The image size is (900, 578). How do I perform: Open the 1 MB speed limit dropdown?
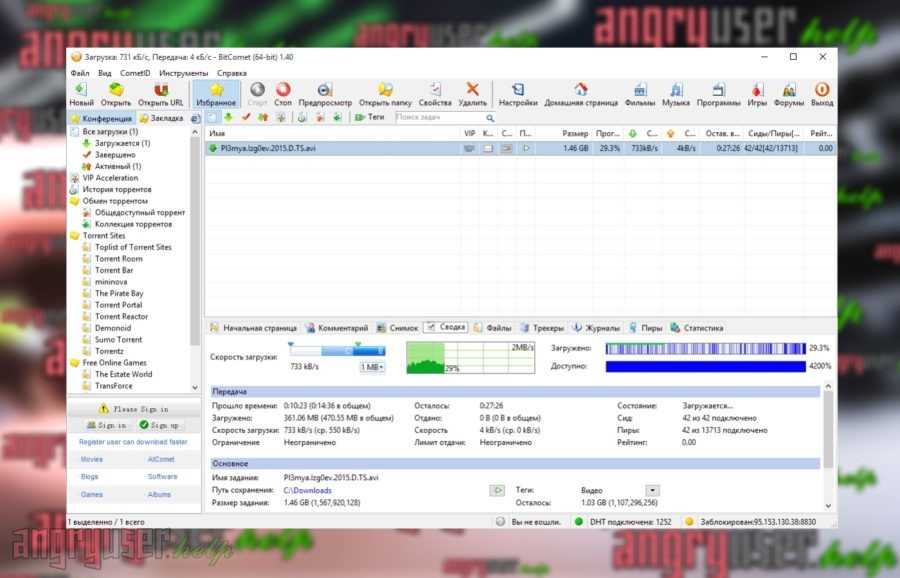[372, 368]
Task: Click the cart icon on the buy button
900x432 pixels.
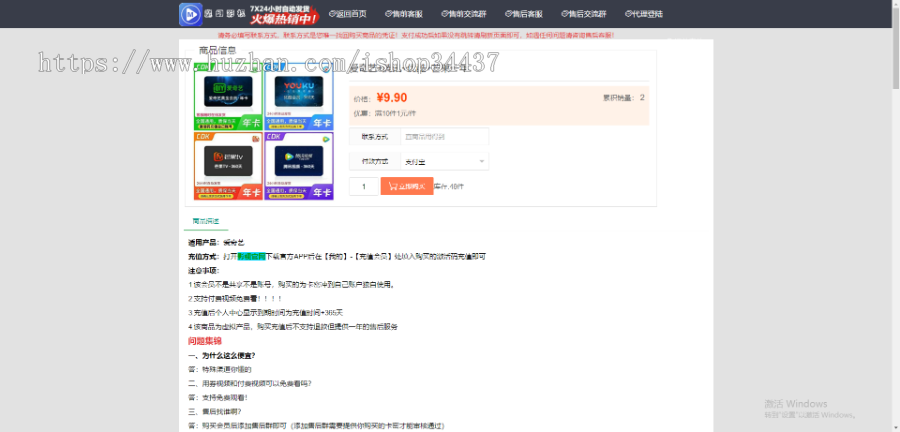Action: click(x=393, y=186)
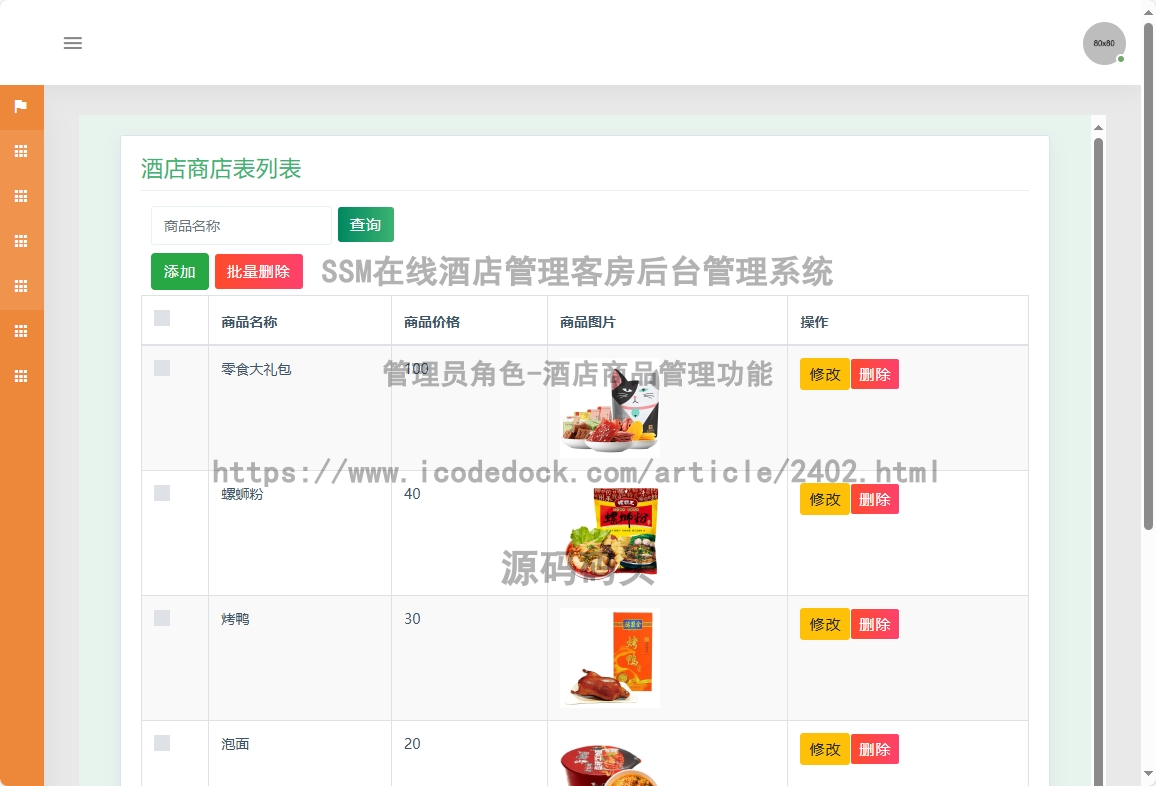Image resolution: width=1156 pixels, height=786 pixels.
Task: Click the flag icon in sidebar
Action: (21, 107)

#### What you have to do
The answer must be the lines above from the line that contains "Task: Click the cart icon on the buy button" to the final line of the data, word for word, with no pictures.

#### Solution for this task
Task: Click the cart icon on the buy button
900x432 pixels.
Action: click(x=393, y=186)
Image resolution: width=1156 pixels, height=786 pixels.
Task: Click the flag icon in sidebar
Action: (21, 107)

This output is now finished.